You are viewing a plain text version of this content. The canonical link for it is here.
Posted to commits@airflow.apache.org by "sudeepgupta90 (via GitHub)" <gi...@apache.org> on 2023/02/12 08:53:12 UTC

[GitHub] [airflow] sudeepgupta90 opened a new issue, #29486: Secrets Caching for Azure KeyVault

sudeepgupta90 opened a new issue, #29486:
URL: https://github.com/apache/airflow/issues/29486

   ### Apache Airflow Provider(s)
   
   microsoft-azure
   
   ### Versions of Apache Airflow Providers
   
   apache-airflow-providers-microsoft-azure:  5.2.0
   
   ### Apache Airflow version
   
   2.3.3
   
   ### Operating System
   
   NAME="Ubuntu" VERSION="18.04.6 LTS (Bionic Beaver)" ID=ubuntu ID_LIKE=debian PRETTY_NAME="Ubuntu 18.04.6 LTS" VERSION_ID="18.04" HOME_URL="https://www.ubuntu.com/" SUPPORT_URL="https://help.ubuntu.com/" BUG_REPORT_URL="https://bugs.launchpad.net/ubuntu/" PRIVACY_POLICY_URL="https://www.ubuntu.com/legal/terms-and-policies/privacy-policy" VERSION_CODENAME=bionic UBUNTU_CODENAME=bionic
   
   ### Deployment
   
   Official Apache Airflow Helm Chart
   
   ### Deployment details
   
   Metadatabase: Azure postgres
   Secret Backend: Azure key Vault
   Deployment Mode: Helm Chart
   
   
   ### What happened
   
   I have dags which can contain upto 500 tasks - most of these tasks call a secret connection lookup from the Azure KeyVault
   
   During Dag parsing, and task execution I find that often there's a timeout due to AKV, and I have received a throttling error from the Key Vault. I understand I can reduce dagbag parsing timeout by increasing this value `AIRFLOW__CORE__DAGBAG_IMPORT_TIMEOUT` , but tasks still timeout during execution.

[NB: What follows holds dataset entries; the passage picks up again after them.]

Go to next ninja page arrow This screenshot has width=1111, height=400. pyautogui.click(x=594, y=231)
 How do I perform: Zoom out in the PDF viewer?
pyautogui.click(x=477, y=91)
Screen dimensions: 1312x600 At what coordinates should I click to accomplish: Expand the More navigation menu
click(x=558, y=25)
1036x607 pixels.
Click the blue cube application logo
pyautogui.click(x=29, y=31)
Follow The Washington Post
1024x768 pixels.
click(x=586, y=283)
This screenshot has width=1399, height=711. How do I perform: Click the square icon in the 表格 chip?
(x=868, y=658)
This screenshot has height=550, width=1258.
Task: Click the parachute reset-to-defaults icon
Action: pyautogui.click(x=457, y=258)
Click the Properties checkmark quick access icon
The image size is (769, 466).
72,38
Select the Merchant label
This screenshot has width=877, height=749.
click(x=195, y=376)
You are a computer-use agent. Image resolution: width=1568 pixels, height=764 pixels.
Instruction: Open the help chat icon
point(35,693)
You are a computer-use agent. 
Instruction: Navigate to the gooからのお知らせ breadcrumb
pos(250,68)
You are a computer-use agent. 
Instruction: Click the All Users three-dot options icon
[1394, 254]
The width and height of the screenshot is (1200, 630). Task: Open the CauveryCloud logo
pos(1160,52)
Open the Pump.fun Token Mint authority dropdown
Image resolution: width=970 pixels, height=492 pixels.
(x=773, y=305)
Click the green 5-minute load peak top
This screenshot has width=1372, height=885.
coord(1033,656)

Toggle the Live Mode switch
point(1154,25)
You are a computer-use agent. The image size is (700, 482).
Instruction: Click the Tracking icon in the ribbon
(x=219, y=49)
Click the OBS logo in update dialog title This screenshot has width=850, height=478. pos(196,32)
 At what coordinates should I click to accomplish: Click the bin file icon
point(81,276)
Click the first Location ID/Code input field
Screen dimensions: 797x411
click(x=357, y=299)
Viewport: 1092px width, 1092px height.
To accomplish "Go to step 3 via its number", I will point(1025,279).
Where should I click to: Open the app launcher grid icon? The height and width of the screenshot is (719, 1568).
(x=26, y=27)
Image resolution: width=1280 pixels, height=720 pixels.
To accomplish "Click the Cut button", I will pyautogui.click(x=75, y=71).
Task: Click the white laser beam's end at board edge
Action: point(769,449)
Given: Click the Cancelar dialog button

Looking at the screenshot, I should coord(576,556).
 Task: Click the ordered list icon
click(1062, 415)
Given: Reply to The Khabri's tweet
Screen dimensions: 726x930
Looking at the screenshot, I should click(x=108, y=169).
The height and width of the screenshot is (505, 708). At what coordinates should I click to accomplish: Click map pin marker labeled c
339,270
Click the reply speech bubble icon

I also know that this problem of double parsing of dag during dagrun has been detailed and fixed [here](https://cwiki.apache.org/confluence/display/AIRFLOW/AIP-45+Remove+double+dag+parsing+in+airflow+run)
   
   
   But what I want to explore is a simple caching mechanism at the AKV without changing/touching any of the Airflow internals
   
   ### What you think should happen instead
   
   There should be a caching mechanism while fetching secrets with a cache expiry without changing the behaviour of Airflow Internals.
   
   I have a working example which does not depend on any other external library. [We change this function signature](https://github.com/apache/airflow/blob/main/airflow/providers/microsoft/azure/secrets/key_vault.py#L178)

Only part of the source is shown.